-- start --

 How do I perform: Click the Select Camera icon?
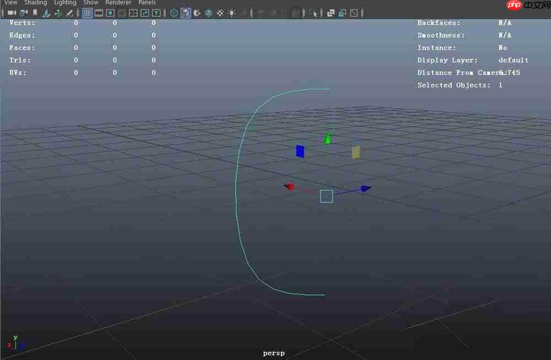click(12, 13)
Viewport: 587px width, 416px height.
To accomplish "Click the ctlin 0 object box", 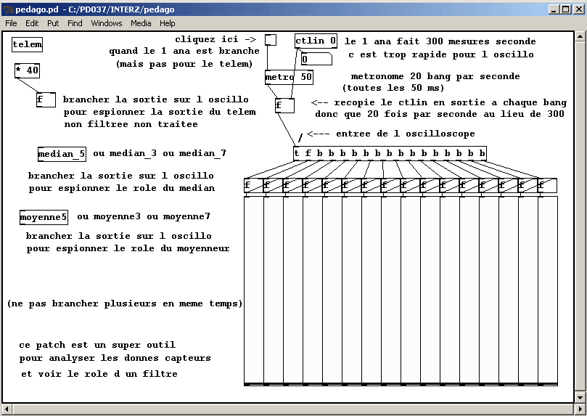I will pyautogui.click(x=316, y=41).
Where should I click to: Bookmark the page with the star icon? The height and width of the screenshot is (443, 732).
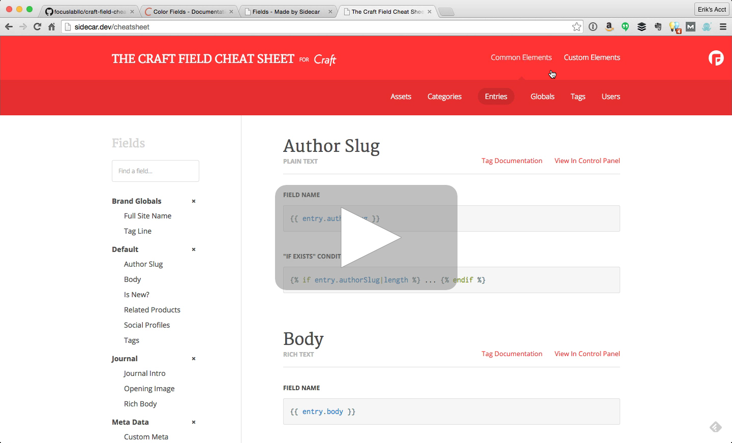576,26
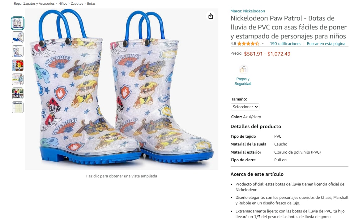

-- end --

= TASK GOAL =
Rewrite the records from the line containing "Where should I" through the end of the records, keeping the requests, and decrease every coordinate in the answers by 117. Leave the pictures out of your answer.

= FULL RESPONSE =
Where should I click to: Bookmark the page with the star icon? The height and width of the screenshot is (443, 732).
459,-91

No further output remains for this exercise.